L'angioedema ereditario (HAE) è una rara malattia ereditaria, caratterizzata dalla comparsa di gonfiori (edemi) della cute, delle mucose e degli organi interni, che possono essere anche fatali in alcuni casi. Si stima che, in tutto il mondo, l'angioedema ereditario colpisca una persona su 10.000-50.000, ma è possibile che i casi non diagnosticati siano molti di più. Spesso, infatti, la malattia rimane a lungo non diagnosticata, poiché i suoi sintomi assomigliano a quelli di malattie più frequenti, quali un’allergia o una colica intestinale e le manifestazioni, che possono essere frequenti, durano mediamente 2-5 giorni e poi scompaiono. Generalmente i sintomi compaiono nei primi due decenni di vita, tanto negli uomini che nelle donne.

Il codice di esenzione dell'angioedema ereditario è RC0190.

La sezione Angioedema Ereditario è realizzata grazie al contributo non condizionante di Takeda.

Angioedema ereditario, Takeda

Le zone più colpite dall’edema sono il volto e gli organi interni: l’evento in assoluto più temuto è l’edema alla laringe che può portare a morte per soffocamento. La causa di questi edemi è un difetto genetico che provoca la carenza (HAE di tipo 1) o un non funzionamento (HAE di tipo 2) di C1 esterasi-inibitore (C1-INH), una proteina che ha funzione regolatrice di due sistemi di importanza vitale per l’organismo: il sistema di contatto della coagulazione e il sistema del complemento della difesa immunitaria.
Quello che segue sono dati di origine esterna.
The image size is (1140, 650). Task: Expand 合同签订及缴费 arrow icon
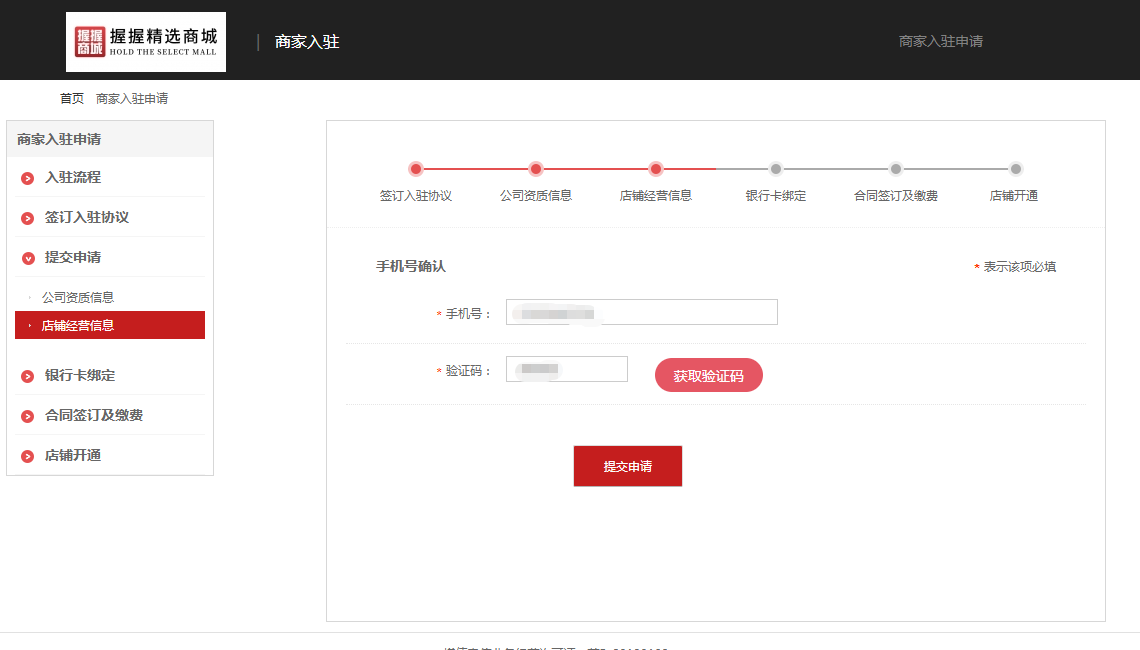[x=28, y=416]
In genere la malattia viene diagnosticata quando, a seguito di manifestazioni di edema – o di sintomi dolorosi simili a coliche intestinali – si verifica una mancata risposta dell’edema ad antistaminici o a preparati cortisonici, il che conferma che non si tratta di reazioni allergiche. Inoltre gli attacchi non vengono causati da particolari cibi o sostanze mentre possono essere sufficienti a far nascere l’edema traumi anche minimi o stress. Difficile è prevedere quando ci sarà un attacco, generalmente dolorosissimo, e questo contribuisce all’impatto invalidante della malattia sulla vita di tutti i giorni. La diagnosi di HAE è difficile, soprattutto nei pazienti in cui compaiono esclusivamente attacchi gastrointestinali. In questi casi, accanto alla dimostrazione della presenza di una storia familiare, solo un esame di laboratorio può mettere in evidenza con precisione la malattia.
Per l'angioedema ereditario esistono oggi diverse possibilità terapeutiche, rese disponibile anche a domicilio dei pazienti. Clicca qui per saperne di più sulle terapie per l'angioedema ereditario.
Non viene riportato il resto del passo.